When timestamps alone aren’t unique (e.g., multiple events per millisecond), adding a sequence ID gives you a total ordering. The __lt__ method lets Spark compare offsets to determine progress.

“Generate a streaming writer with idempotency keys so that retries after failures don’t produce duplicate records in the target system.”

import hashlib
from pyspark.sql.datasource import DataSourceStreamWriter
from pyspark import TaskContext
class IdempotentStreamWriter(DataSourceStreamWriter):
def __init__(self, options, schema):
self.url = options.get("url")
def write(self, iterator):
import requests
context = TaskContext.get()
partition_id = context.partitionId()
for row in iterator:
row_dict = row.asDict()
# Deterministic key from batch + partition + content
key_data = json.dumps({
"partition": partition_id,
"row": row_dict,
}, sort_keys=True)
idempotency_key = hashlib.sha256(key_data.encode()).hexdigest()
requests.post(self.url, json={
"data": row_dict,
"idempotency_key": idempotency_key,
}).raise_for_status()
def commit(self, messages, batchId):
pass # Target system uses idempotency keys for dedup
def abort(self, messages, batchId):
pass # Idempotent writes make abort safe — retried writes are no-ops

The idempotency key is a hash of the partition ID and row content. If Spark retries a failed batch, the target system sees the same key and skips the duplicate. This requires the target system to support idempotency (most modern APIs do via Idempotency-Key headers or upsert semantics).

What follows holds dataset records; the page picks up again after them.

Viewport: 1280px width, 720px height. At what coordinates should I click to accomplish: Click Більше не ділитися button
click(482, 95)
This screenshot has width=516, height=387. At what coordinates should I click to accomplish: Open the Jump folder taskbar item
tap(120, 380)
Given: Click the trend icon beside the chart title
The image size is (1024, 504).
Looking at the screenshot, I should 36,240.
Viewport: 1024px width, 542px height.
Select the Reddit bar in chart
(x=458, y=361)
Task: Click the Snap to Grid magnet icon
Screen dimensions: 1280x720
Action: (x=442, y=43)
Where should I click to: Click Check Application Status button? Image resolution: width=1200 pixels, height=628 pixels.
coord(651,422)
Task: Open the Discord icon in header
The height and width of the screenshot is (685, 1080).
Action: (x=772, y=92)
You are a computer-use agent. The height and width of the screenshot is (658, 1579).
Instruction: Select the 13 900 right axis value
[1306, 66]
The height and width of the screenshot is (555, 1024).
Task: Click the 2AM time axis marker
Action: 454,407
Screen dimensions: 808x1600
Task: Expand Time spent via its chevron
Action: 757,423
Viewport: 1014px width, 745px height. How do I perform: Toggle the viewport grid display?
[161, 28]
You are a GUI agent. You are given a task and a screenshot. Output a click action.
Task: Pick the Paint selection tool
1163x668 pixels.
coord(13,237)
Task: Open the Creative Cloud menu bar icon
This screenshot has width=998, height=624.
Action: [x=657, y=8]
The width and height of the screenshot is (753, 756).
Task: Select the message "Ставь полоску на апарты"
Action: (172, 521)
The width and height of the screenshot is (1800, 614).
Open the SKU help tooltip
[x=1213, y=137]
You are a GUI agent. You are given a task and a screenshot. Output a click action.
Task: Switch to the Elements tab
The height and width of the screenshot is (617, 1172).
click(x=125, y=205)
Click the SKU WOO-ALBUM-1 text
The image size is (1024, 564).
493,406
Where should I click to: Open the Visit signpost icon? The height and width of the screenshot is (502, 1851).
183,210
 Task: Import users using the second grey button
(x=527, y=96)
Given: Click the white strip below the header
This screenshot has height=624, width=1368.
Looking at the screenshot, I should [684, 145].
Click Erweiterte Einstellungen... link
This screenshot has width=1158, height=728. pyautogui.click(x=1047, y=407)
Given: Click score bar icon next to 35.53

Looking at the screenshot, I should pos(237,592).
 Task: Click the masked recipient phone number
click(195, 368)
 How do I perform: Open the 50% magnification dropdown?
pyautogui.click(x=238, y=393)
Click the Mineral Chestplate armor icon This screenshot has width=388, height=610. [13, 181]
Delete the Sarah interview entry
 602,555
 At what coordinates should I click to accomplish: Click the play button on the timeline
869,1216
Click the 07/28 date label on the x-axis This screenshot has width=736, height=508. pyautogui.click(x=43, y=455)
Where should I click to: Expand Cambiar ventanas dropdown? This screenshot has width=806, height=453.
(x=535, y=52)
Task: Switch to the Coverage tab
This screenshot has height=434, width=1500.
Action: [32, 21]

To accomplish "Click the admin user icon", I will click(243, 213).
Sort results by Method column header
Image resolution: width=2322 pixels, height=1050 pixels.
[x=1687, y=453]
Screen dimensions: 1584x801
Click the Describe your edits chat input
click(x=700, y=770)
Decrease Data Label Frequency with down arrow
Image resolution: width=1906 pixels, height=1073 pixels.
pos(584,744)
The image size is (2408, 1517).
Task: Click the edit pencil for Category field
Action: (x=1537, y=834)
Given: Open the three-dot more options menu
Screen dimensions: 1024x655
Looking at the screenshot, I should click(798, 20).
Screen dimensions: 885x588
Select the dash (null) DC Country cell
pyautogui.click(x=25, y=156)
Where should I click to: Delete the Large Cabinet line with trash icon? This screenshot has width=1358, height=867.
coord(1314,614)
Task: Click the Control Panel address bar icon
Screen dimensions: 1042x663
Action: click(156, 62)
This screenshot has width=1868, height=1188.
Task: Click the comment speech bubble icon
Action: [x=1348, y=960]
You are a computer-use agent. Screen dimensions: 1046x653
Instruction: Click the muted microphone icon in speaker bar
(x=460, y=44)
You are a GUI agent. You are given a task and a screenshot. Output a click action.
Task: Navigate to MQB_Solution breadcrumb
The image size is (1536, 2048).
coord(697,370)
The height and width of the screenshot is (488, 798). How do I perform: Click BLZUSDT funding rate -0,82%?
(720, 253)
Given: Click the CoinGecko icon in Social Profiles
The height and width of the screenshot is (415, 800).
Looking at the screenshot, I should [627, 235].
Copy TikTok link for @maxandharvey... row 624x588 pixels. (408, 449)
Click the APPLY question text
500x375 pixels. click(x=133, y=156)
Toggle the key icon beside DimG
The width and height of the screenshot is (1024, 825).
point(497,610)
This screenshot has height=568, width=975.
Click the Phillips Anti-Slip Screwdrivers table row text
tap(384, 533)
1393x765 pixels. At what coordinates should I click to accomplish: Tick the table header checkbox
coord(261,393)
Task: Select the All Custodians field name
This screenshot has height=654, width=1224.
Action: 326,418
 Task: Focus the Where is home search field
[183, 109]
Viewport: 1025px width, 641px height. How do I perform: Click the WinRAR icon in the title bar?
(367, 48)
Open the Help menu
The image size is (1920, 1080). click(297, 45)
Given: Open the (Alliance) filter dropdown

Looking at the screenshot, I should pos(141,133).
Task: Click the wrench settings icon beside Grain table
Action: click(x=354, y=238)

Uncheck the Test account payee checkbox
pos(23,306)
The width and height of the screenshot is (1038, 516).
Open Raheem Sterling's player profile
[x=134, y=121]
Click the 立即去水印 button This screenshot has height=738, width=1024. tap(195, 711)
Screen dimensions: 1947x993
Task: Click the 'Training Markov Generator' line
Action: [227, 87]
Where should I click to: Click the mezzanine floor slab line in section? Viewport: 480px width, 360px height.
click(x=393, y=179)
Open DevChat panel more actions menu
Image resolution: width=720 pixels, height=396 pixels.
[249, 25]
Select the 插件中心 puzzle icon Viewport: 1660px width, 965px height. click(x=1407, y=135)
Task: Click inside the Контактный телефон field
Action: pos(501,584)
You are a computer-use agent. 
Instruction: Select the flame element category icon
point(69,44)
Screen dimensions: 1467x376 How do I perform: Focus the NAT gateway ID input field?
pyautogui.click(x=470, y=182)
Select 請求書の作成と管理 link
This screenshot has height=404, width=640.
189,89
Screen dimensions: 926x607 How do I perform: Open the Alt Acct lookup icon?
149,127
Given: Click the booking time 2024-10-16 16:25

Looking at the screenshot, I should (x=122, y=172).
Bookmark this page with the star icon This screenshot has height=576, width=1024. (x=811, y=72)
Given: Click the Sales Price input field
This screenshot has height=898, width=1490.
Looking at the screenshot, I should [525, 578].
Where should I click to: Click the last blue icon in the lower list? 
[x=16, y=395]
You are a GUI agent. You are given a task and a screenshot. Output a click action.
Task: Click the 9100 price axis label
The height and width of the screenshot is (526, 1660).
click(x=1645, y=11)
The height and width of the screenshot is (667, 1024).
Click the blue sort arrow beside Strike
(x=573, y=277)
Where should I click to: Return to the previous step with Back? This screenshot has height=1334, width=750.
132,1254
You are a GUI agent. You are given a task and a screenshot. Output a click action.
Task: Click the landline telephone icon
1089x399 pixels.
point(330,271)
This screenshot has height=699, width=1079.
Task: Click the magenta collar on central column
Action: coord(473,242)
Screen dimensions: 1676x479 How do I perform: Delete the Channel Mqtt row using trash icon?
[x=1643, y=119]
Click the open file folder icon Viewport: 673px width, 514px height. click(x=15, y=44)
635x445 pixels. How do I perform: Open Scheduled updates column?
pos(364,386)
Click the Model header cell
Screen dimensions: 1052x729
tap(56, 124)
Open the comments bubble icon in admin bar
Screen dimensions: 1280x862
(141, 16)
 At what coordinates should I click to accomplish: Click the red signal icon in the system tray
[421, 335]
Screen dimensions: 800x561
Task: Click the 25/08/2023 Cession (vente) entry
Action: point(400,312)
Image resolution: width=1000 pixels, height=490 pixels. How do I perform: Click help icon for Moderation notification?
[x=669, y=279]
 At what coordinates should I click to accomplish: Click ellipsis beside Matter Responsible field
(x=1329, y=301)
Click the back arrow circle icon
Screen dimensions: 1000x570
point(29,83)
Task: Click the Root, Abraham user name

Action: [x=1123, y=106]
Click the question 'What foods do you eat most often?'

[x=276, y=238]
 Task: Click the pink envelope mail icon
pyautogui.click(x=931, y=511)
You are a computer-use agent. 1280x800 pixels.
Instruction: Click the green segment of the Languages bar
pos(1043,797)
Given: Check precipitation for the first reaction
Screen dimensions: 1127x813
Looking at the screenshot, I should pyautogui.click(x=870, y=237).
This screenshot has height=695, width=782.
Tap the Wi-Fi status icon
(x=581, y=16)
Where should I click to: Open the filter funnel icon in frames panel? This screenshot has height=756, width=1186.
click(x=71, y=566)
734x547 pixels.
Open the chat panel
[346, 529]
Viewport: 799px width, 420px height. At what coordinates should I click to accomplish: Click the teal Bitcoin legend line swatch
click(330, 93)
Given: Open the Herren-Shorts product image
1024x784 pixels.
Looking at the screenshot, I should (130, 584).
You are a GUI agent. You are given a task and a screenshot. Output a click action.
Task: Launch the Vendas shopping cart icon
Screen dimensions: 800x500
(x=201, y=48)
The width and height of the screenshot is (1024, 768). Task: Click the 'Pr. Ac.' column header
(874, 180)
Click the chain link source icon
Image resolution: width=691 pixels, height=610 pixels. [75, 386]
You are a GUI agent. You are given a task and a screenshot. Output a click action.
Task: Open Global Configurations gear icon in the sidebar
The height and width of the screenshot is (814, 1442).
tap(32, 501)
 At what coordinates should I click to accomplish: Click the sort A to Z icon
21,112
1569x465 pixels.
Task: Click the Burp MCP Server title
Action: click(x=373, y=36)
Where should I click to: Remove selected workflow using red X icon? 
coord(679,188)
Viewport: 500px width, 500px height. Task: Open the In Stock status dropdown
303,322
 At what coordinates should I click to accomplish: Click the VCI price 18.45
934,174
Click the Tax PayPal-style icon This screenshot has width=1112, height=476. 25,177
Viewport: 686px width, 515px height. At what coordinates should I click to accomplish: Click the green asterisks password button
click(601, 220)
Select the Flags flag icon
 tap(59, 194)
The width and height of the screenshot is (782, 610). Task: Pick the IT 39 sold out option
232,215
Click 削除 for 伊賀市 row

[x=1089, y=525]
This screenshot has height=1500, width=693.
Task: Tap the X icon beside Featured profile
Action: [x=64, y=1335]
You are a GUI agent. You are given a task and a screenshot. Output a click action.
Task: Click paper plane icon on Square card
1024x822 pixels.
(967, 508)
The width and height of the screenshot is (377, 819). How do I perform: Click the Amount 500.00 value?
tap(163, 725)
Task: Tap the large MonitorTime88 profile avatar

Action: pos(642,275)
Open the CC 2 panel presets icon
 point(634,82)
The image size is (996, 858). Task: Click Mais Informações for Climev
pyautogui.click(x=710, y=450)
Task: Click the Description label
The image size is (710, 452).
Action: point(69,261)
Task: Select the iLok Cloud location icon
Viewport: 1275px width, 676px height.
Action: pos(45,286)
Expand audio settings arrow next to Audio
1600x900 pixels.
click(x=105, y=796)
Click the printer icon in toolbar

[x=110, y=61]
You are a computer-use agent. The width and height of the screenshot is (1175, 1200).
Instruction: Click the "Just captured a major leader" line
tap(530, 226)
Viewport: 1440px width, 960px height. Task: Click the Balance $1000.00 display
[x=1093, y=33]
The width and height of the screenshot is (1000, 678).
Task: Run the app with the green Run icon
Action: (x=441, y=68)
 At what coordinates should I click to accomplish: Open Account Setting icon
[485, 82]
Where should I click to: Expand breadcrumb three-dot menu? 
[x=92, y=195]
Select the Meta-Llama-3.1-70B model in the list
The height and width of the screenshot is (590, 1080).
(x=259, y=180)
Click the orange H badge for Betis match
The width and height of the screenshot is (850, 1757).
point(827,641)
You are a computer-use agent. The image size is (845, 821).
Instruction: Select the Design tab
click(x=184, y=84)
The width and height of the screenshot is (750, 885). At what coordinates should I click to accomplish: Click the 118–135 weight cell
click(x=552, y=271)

Track streaming progress with partition metrics

Section titled “Track streaming progress with partition metrics”

“Add per-partition metrics to my stream reader so I can monitor throughput and detect stalls.”

class MonitoredStreamReader(DataSourceStreamReader):
def read(self, partition):
from datetime import datetime
import time
start = time.time()
count = 0
for row in self._fetch_partition(partition):
count += 1
yield row
duration = time.time() - start
throughput = count / duration if duration > 0 else 0
print(f"Partition [{partition.start_time} - {partition.end_time}]: "
f"{count} rows in {duration:.1f}s ({throughput:.0f} rows/s)")

These metrics show up in executor logs. For production monitoring, emit them to your metrics system instead of print().

  • Overlapping partitions across micro-batches — if partitions(start, end) doesn’t properly exclude the previous batch’s end boundary, you’ll get duplicate rows on every micro-batch. The microsecond adjustment pattern shown above prevents this.
  • Non-deterministic latestOffset() — Spark may call latestOffset() multiple times per micro-batch for planning. If it returns a different value each time (e.g., datetime.now() with no rounding), Spark may skip or duplicate data. Consider rounding to the nearest second.
  • Forgetting that commit() can be a no-op — Spark’s checkpoint mechanism tracks offsets for you. Only implement commit() if your external system needs explicit acknowledgment (Kafka consumer offsets, message queue ACKs). For REST APIs, leave it empty.
  • Streaming writer without idempotency — if a micro-batch fails after partial writes and Spark retries, you’ll get duplicates in the target system. Either implement idempotency keys (shown above) or use a target system that supports upsert semantics.